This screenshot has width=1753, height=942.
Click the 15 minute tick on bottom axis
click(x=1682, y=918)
^^^^^^^^
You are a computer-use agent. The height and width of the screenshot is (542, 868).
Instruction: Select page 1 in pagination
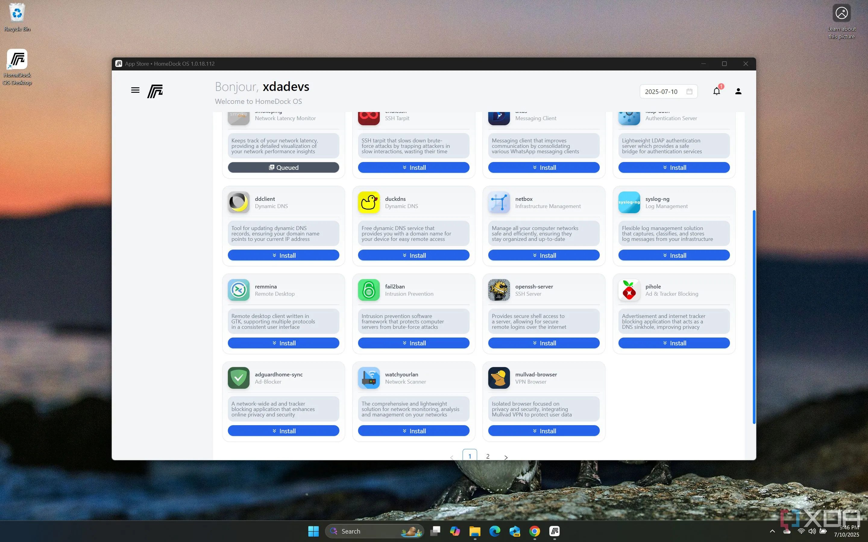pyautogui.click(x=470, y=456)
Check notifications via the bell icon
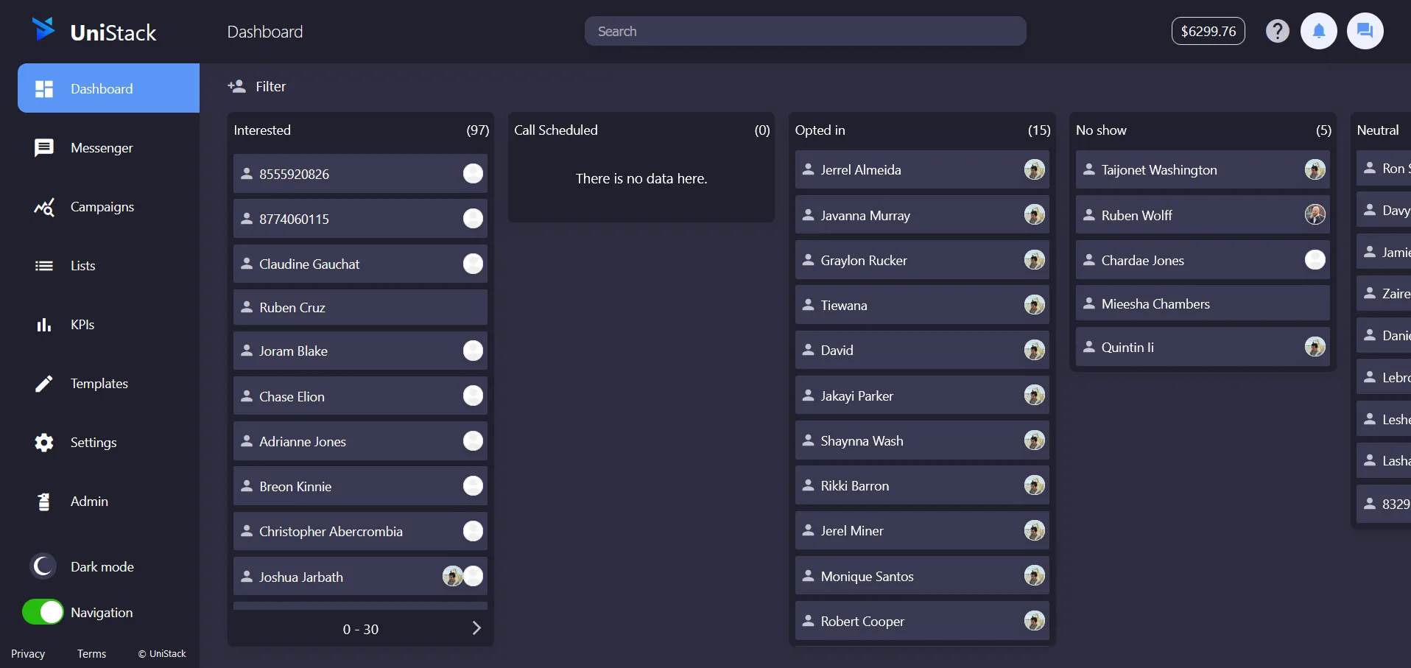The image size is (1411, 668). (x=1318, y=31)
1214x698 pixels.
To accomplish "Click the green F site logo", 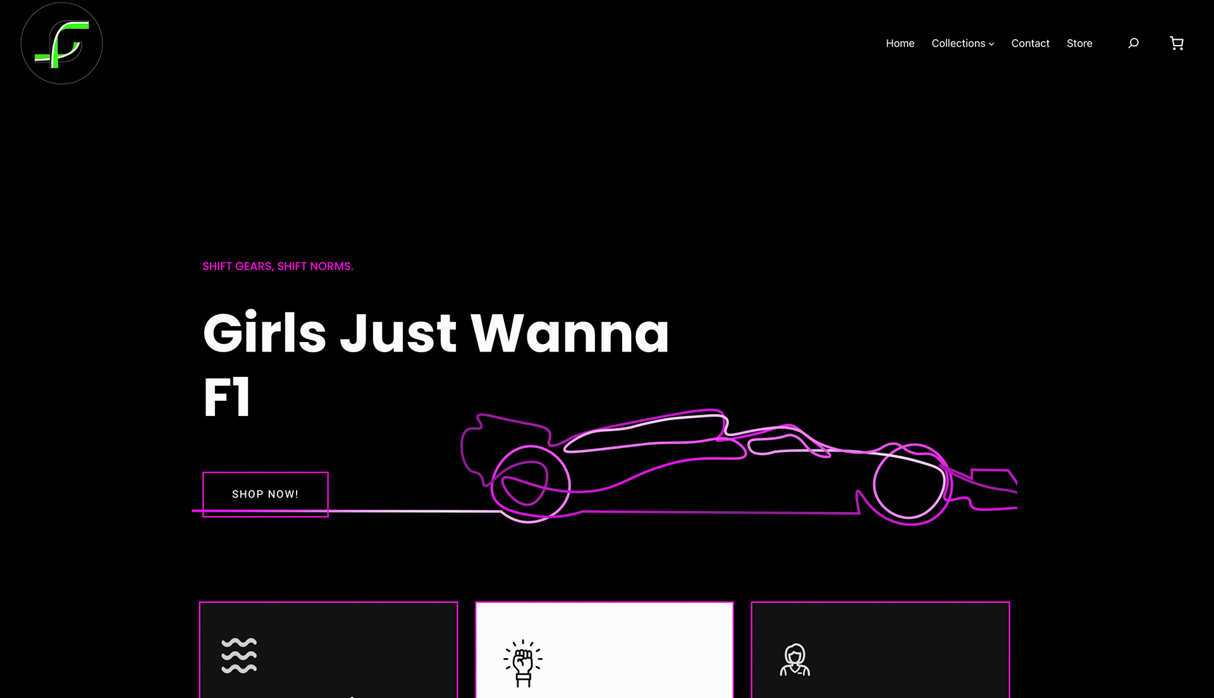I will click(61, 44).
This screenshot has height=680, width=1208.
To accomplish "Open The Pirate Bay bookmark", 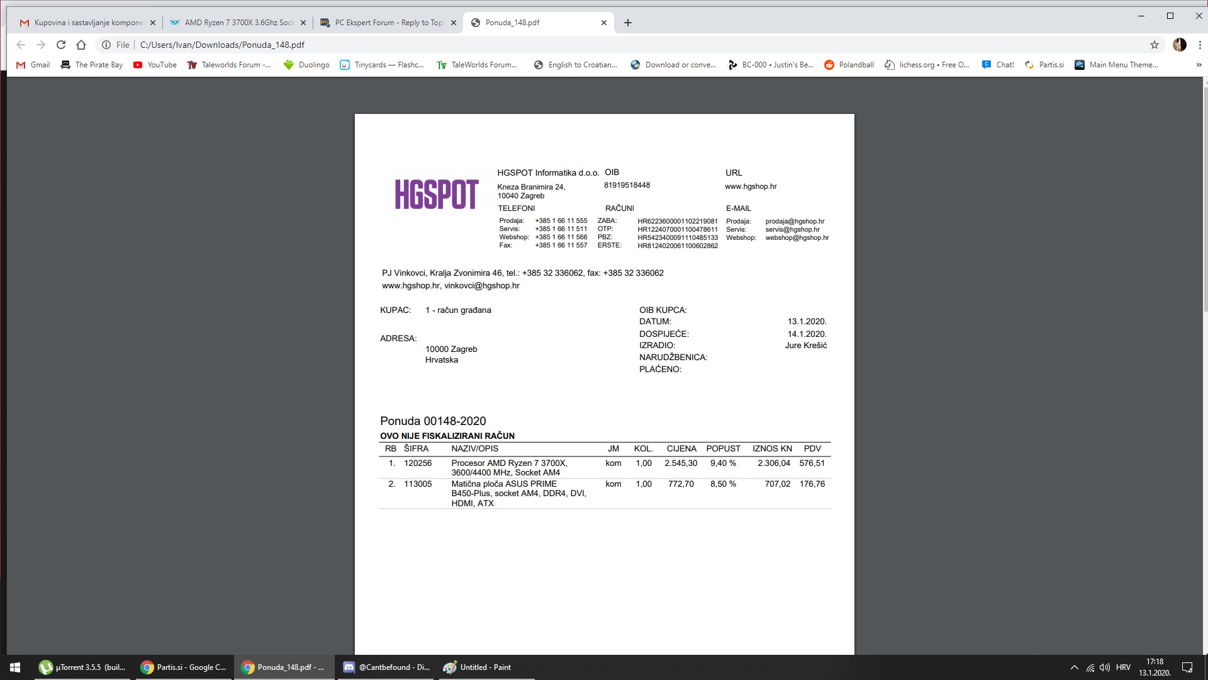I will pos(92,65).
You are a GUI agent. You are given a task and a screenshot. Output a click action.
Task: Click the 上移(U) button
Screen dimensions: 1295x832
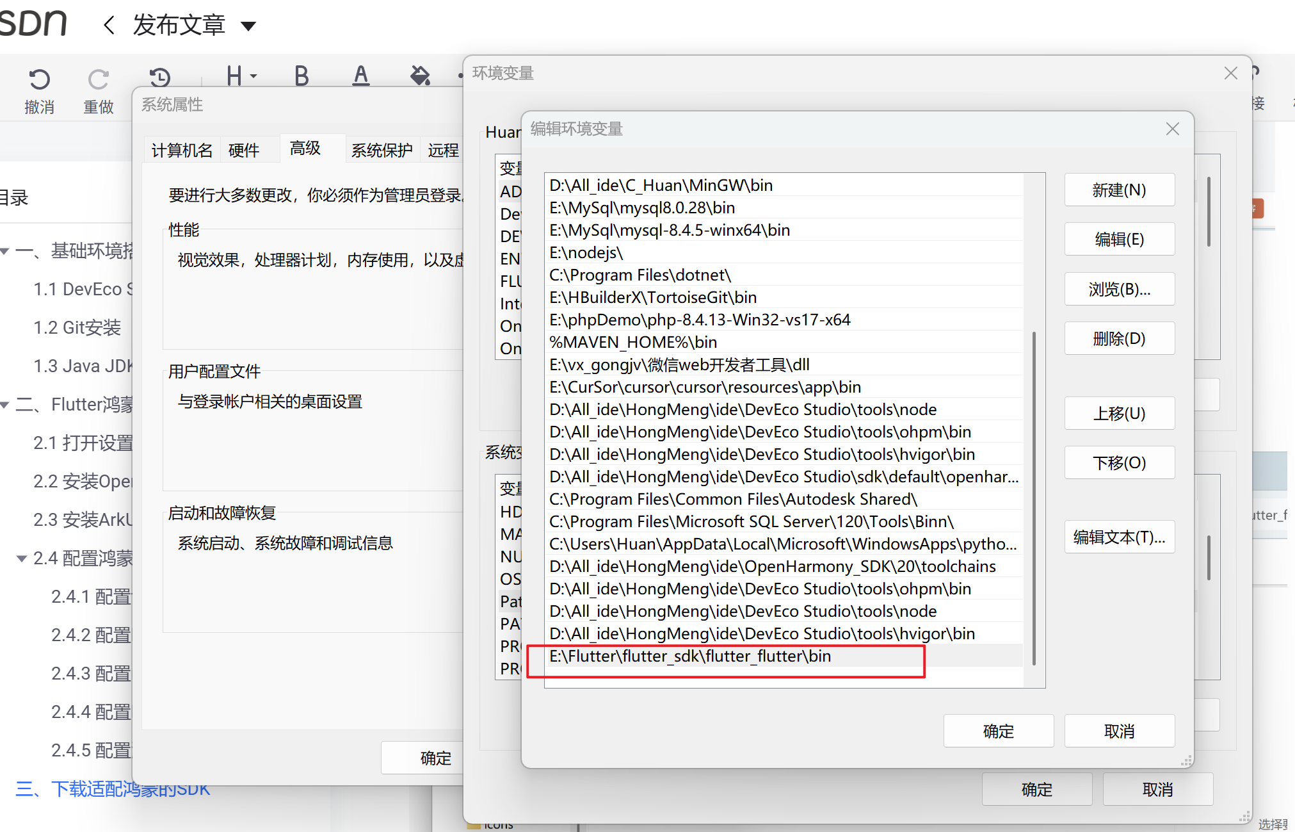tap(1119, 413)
^^^^^^^^
**DESCRIPTION OF THE TASK:**
A single number is the whole answer: the tally of lines above that contain "screenshot".

**FINISHED TASK:**
4